Well the advert leapt out at me from the local paper. It said "Do you finally need a PLAN to achieve your weight loss goals?" "Then you need this. Body BluePrint. Building Bodies in Balance." And so conveniently located at LifeWorks just a few minutes from the house.
It seemed like fate. My weight, despite the running and calorie controlling, was not budging even the tiniest bit in the downwards direction. This advert was promising to give me a 7 day dietary assessment, a Resting Metabolic Rate (RMR) assessment, nutritional plan & consultation, exercise metabolic profile, 6 week exercise plan using heart rate zones, all for the special price of $259.

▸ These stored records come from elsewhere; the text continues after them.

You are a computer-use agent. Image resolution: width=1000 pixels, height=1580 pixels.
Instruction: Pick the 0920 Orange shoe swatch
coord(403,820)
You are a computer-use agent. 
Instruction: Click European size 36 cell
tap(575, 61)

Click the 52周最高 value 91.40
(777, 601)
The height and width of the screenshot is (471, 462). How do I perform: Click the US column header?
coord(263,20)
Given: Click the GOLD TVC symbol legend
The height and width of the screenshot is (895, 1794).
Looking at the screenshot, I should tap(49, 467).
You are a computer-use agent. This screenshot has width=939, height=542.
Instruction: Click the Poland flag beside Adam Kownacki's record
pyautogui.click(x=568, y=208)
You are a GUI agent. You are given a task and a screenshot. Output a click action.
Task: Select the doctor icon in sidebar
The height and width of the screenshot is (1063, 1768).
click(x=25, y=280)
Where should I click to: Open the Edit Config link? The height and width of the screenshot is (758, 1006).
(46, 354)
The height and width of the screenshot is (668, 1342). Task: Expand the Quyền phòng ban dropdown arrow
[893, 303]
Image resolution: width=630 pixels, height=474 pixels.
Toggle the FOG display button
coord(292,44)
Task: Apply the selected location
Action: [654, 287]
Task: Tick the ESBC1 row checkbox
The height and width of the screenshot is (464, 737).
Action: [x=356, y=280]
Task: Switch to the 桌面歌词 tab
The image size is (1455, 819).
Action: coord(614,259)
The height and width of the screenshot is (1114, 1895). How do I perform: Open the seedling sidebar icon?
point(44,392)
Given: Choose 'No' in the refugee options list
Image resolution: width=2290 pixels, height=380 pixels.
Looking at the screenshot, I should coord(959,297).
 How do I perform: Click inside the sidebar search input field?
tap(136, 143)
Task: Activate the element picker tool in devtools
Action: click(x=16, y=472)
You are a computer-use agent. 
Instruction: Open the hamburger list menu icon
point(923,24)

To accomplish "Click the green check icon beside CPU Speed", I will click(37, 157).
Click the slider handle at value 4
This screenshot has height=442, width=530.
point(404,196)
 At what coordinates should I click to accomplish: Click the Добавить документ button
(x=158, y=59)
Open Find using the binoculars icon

Reading the advert it seemed as if I couldn't fail to part with the 20lbs of stubborn blubber that I'd been trying to lose for the last 9 years.
I signed up straight away.
So after a few days the person who was going to do my RMR testing rang to arrange a date. 7:00am in the morning seemed a good time to do it, especially as I wasn't to eat for 12 hours beforehand. Water was okay.
I dutifully turned up at the gym and was told to sit quietly and avoid any stressful thoughts while the room and equipment was set up. Then I was weighed, oh hell! and in all my clothes too. That 20lbs was looking a bit light in jeans and fleece, evidently I also needed to keep warm, so no stripping off to lighten the load.
My height, well I'm underheight for my weight, and no amount of standing on tippy toes is going to fix that ratio. But a BMI of just over 25 is what this program is all about. Oh to have a BMI rivalling my other half's, in the teens...grrrrrrrrrrrrrr.
Then after answering questions like do I smoke? drink alcohol? drink caffeine? etc a neoprene mask was fitted to my face with a tube protruding from it linked to the machine that was going to analyse my breathing and come up with my RMR.
The idea is to zone out, ignore everything around you, relax, breath slowly, don't think about anything at all, sort of turn your brain function into a marshmallow for 15 minutes. Your metabolic rate needs to reduce to a point where it won't get any lower and then it will plateau. You should stay at that plateau for 2-3 minutes.
All was going well until my brain was snapped back into reality by two loud voiced women standing way too close to the closed off area I was in, ignoring the sign to BE QUIET!, chattering away about the most inane subjects. The zone out feeling was gone. At that point the instructor stopped my RMR test because my plateau was now rapidly heading upwards.